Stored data
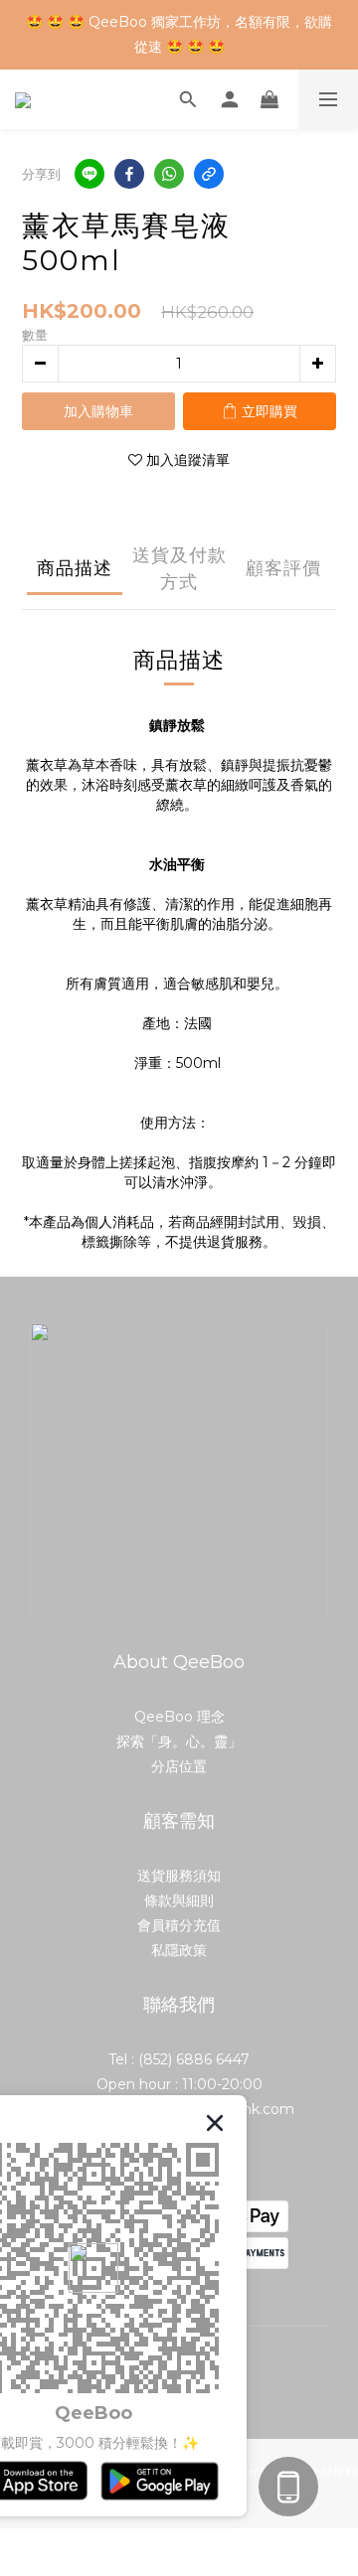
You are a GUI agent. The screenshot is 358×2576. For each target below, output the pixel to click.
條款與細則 (179, 1900)
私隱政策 (179, 1950)
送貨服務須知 (179, 1876)
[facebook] (129, 174)
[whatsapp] (169, 174)
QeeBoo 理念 (179, 1717)
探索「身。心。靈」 (179, 1741)
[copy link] (209, 174)
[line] (89, 174)
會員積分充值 (179, 1925)
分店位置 (179, 1766)
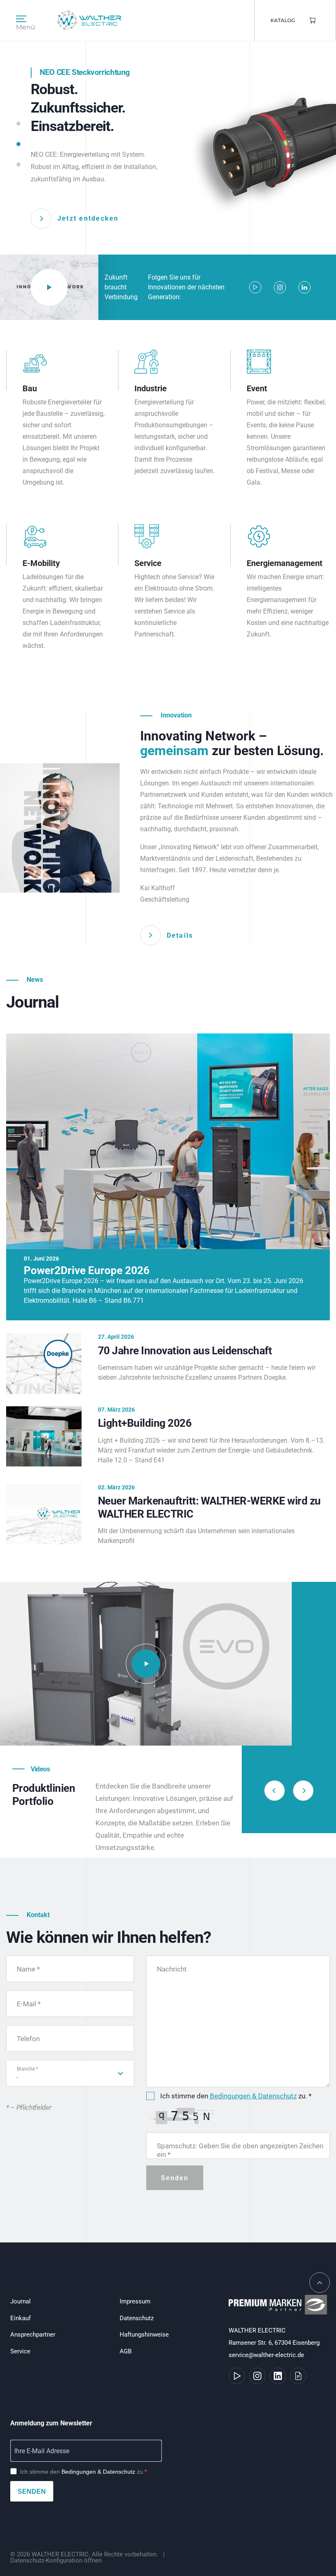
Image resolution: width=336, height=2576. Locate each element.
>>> (12, 2299)
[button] (18, 127)
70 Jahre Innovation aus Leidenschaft (185, 1350)
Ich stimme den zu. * (235, 2096)
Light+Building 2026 (144, 1423)
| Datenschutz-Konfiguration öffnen (89, 2557)
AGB (126, 2351)
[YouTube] (255, 287)
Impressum (135, 2301)
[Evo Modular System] (146, 1664)
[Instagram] (280, 287)
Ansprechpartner (32, 2334)
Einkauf (20, 2318)
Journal (20, 2301)
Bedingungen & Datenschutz (253, 2096)
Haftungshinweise (144, 2334)
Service (20, 2351)
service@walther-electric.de (266, 2355)
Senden (32, 2491)
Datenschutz (137, 2318)
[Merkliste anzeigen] (312, 20)
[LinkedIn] (304, 287)
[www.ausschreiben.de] (298, 2376)
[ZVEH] (280, 2309)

§ THE TASK
Set down every record exactly, without the pictures.

§ RESULT OF THE TASK
You are a GUI agent. The screenshot is 358×2576. For each target below, output the pixel to click.
條款與細則 (179, 1900)
私隱政策 (179, 1950)
送貨服務須知 (179, 1876)
[facebook] (129, 174)
[whatsapp] (169, 174)
QeeBoo 理念 (179, 1717)
探索「身。心。靈」 (179, 1741)
[copy link] (209, 174)
[line] (89, 174)
會員積分充值 (179, 1925)
分店位置 (179, 1766)
Image resolution: width=336, height=2576. Locate each element.
>>> (12, 2299)
[button] (18, 127)
70 Jahre Innovation aus Leidenschaft (185, 1350)
Ich stimme den zu. * (235, 2096)
Light+Building 2026 (144, 1423)
| Datenschutz-Konfiguration öffnen (89, 2557)
AGB (126, 2351)
[YouTube] (255, 287)
Impressum (135, 2301)
[Evo Modular System] (146, 1664)
[Instagram] (280, 287)
Ansprechpartner (32, 2334)
Einkauf (20, 2318)
Journal (20, 2301)
Bedingungen & Datenschutz (253, 2096)
Haftungshinweise (144, 2334)
Service (20, 2351)
service@walther-electric.de (266, 2355)
Senden (32, 2491)
Datenschutz (137, 2318)
[Merkliste anzeigen] (312, 20)
[LinkedIn] (304, 287)
[www.ausschreiben.de] (298, 2376)
[ZVEH] (280, 2309)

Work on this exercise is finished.